Text and Photos Copyright © 2001 Mark E. Halliday




My first trip to Nicaragua was in 1993. Traveling by Ticabus from San Jose, Costa Rica, I had only two days in Managua. A day-trip to Grenada convinced me I would return. Finally, seven years later, Continental had a half-price frequent-flyer ticket sale: Managua for 17,500 miles!

The flight from Houston was unusual: no gringos taking a vacation to Nicaragua. There were Rotary Club directors checking their $750K housing project for those displaced by the Casitas Volcano mudslide disaster. There were Moravian church missionaries going to Puerto Cabezas ( they would get a nasty surprise the next week when riots broke out before the upcoming election!). There were botanists going to Bosawas Reserve, Nicaraguans returning for home visits, but no obvious tourists.

The Continental flight arrives late in the evening, I paid $5 for the tourist card, and took a taxi into town. To my surprise all three mid-priced Barrio Martha Quezada hotels I had picked from the Ulysses guidebook were full!

The lady taxista suggested the nearby Ejecutivo. It was OK, in the tourist district, and is especially suitable if you have a car. The next day, however, I learned I had paid $10 above the normal rate - clearly this was paid to the taxista as a commission! Let the games begin!

After checking in, I found the "Shannon Bar", an Irish-style pub with a fun mix of nicas, expats and Guinness. The Shannon is owned by two men (both named Paul), and located across from "Hotel Jardin D'Italia", a budget hotel listed on many tourist maps and guidebooks.


I had an interesting chat with Randy Parent. He is a Vietnam Vet and inventor with a construction business in Managua. His interest is building $2000 houses that won't kill the occupants in an earthquake.

I also met some Peace Corps and American Red Cross workers. I heard interesting stories about going down the Rio Coco from Wiwili to Waspam, and logged that idea for a future adventure.

When the Shannon Bar closed about 2AM, I followed my ears and found a Karaoke bar up past the Hotel Fragata. I had never seen a Karaoke bar in Latin America! Everyone was having fun, these girls sang along on stage. Video monitors showed scenes of the Rio San Juan while Spanish words to the music scrolled underneath.

Managua also has a growing nightlife center, the Zona Rosa.

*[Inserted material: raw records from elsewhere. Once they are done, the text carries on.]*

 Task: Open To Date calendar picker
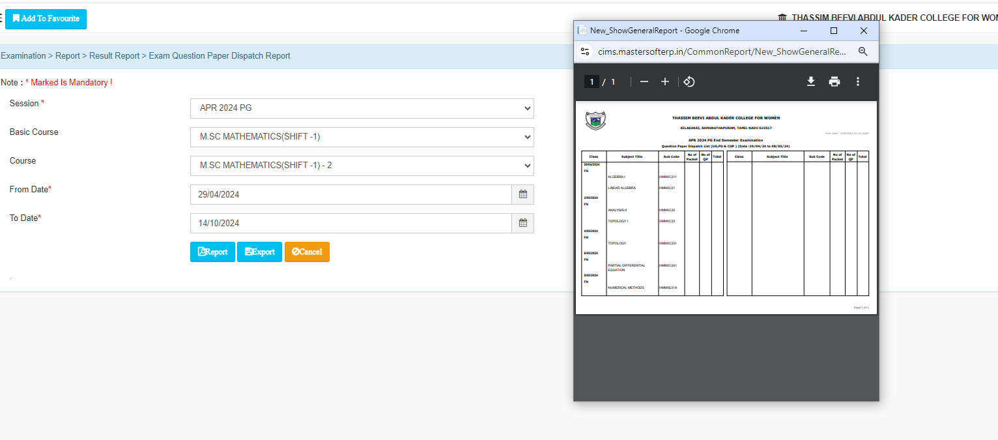click(522, 223)
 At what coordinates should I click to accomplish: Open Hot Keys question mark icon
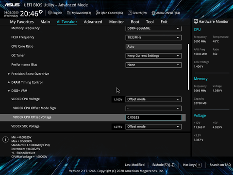pos(199,165)
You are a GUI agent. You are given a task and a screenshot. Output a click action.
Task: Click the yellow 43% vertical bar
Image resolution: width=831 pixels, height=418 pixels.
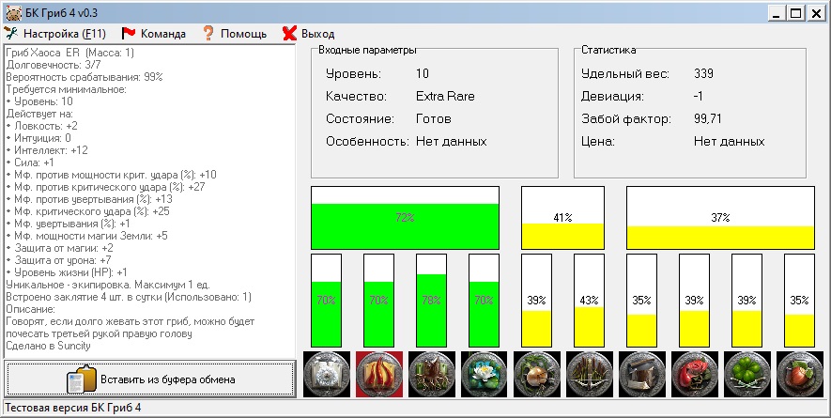click(589, 301)
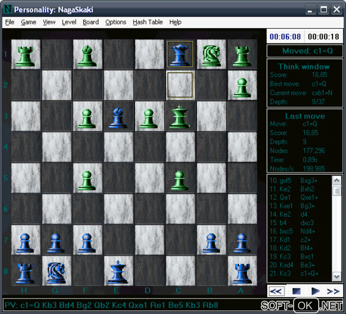Select the blue king on e8
Image resolution: width=346 pixels, height=314 pixels.
(x=118, y=271)
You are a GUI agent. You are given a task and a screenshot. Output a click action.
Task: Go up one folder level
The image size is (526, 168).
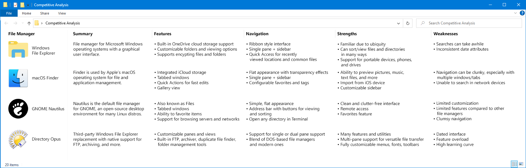click(x=29, y=23)
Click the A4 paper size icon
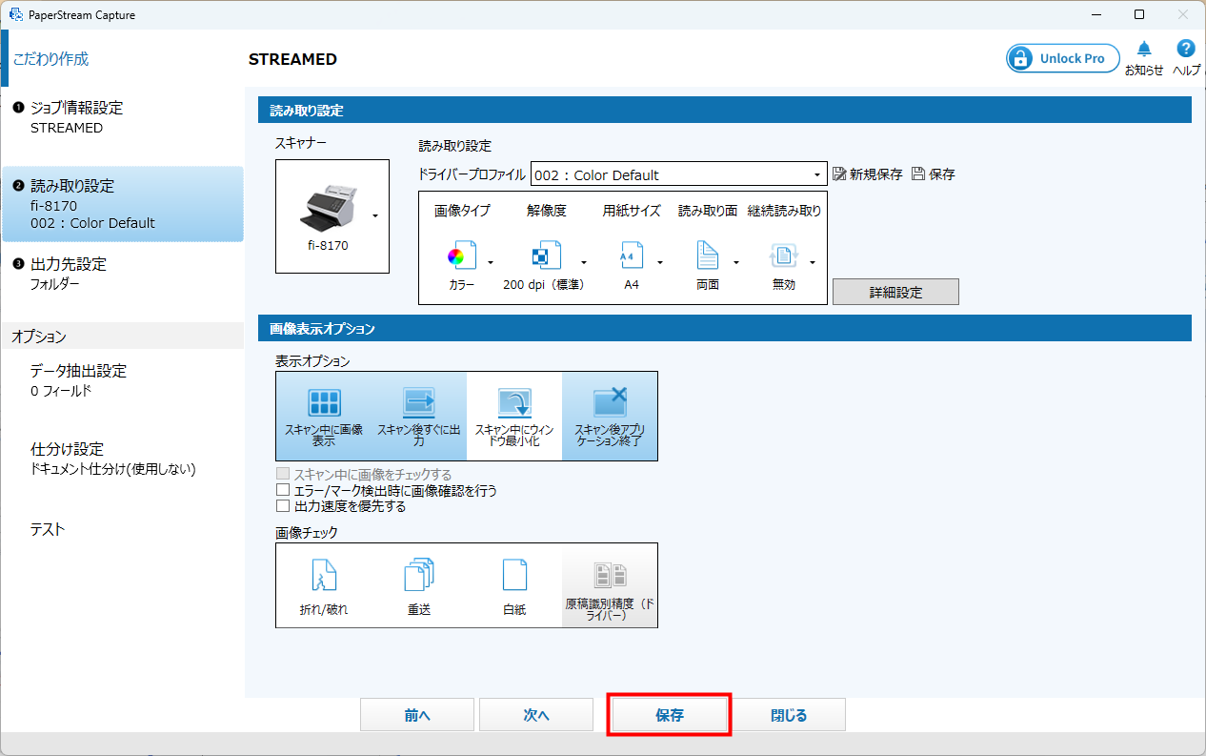Image resolution: width=1206 pixels, height=756 pixels. [630, 256]
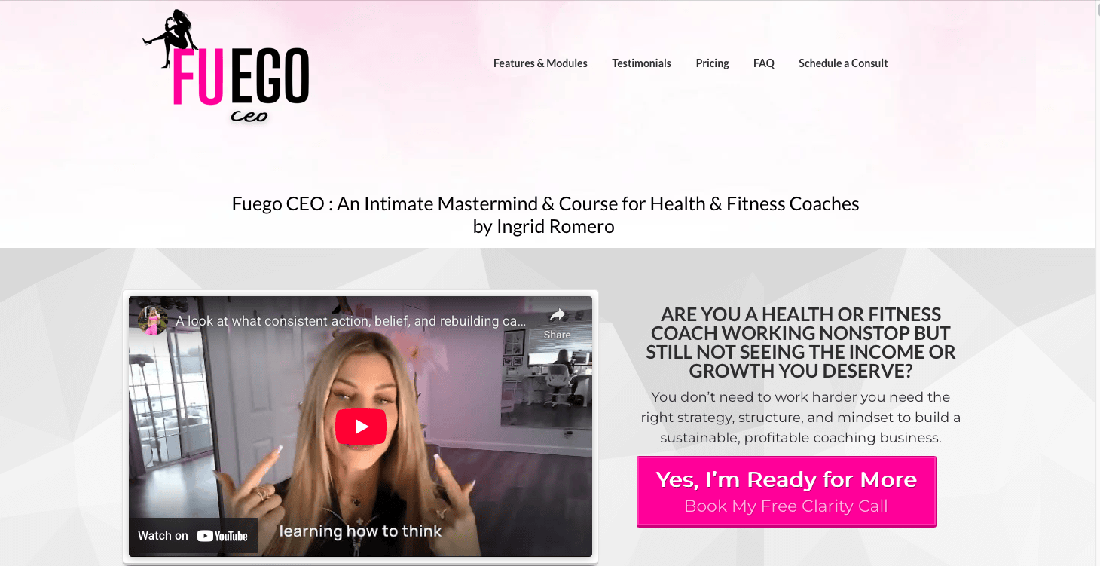Go to the Testimonials section

pos(641,63)
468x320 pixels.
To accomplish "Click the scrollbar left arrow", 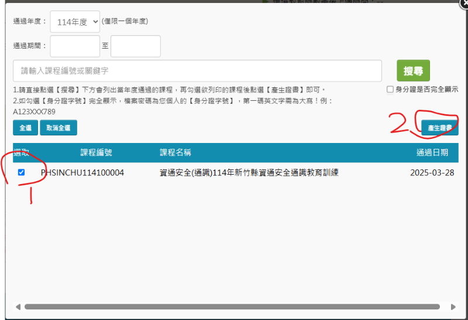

It was Saturday night, and Halloween is celebrated tonight, two days early, to put it on the weekend. A variety of restaurants, bars, and dance clubs fill the area, and costumes and pumpkins were the norm.




After the weekend in Managua, I took a bus to Matagalpa, about 3 hours north. This area was hit heavily by Hurricane Mitch, and many major bridges are still being reconstructed. Matagalpa has a pleasant climate, and is in the heart of Nicaragua's coffee-growing region.

I stayed at the Fuente Azul hotel, pleasantly located next to the river. It was fun to walk around town, easy to find an Internet connection, and I watched Spanish-subtitled movies at the cinema in the evening.

Matagalpa is also a Sandinista political stronghold, and elections were less than a week away. When I asked for directions to a museum, two young men started yelling at me, roughly translated as "Fucking gringo, you killed my father...".



This part of Nicaragua suffered terribly during the Contra war, and I understand that it may take generations before memories fade. It was, however, an unpleasant encounter, and it was repeated later that afternoon with other chicos.

I think people were worked up over the upcoming elections, and I never experienced anything similar over the next three weeks traveling in Nicaragua. But I decided to move on earlier than planned, and will come back here some other time to visit the famous Selva Negra, etc.






Nov 3:

I took a minibus from Leon to Managua. The minibuses on this route depart when full, so service is quick! Buying both front seats again, the fare was $3.

My connection for Masaya in Managua was at at the UCA minibus-station, a new transit point that allows you to avoid the Mercado Huembes bus station. The minibus will drop you about four blocks from the central plaza.

Masaya is one of Nicaragua's top tourist spots, popular with day-trippers from Managua or Grenada.

Tour buses bring visitors to the handicraft market near the center, which is definitely worth a look.

If you want a hammock, Masaya is the place to buy one. The hammock shops are down near the stadium.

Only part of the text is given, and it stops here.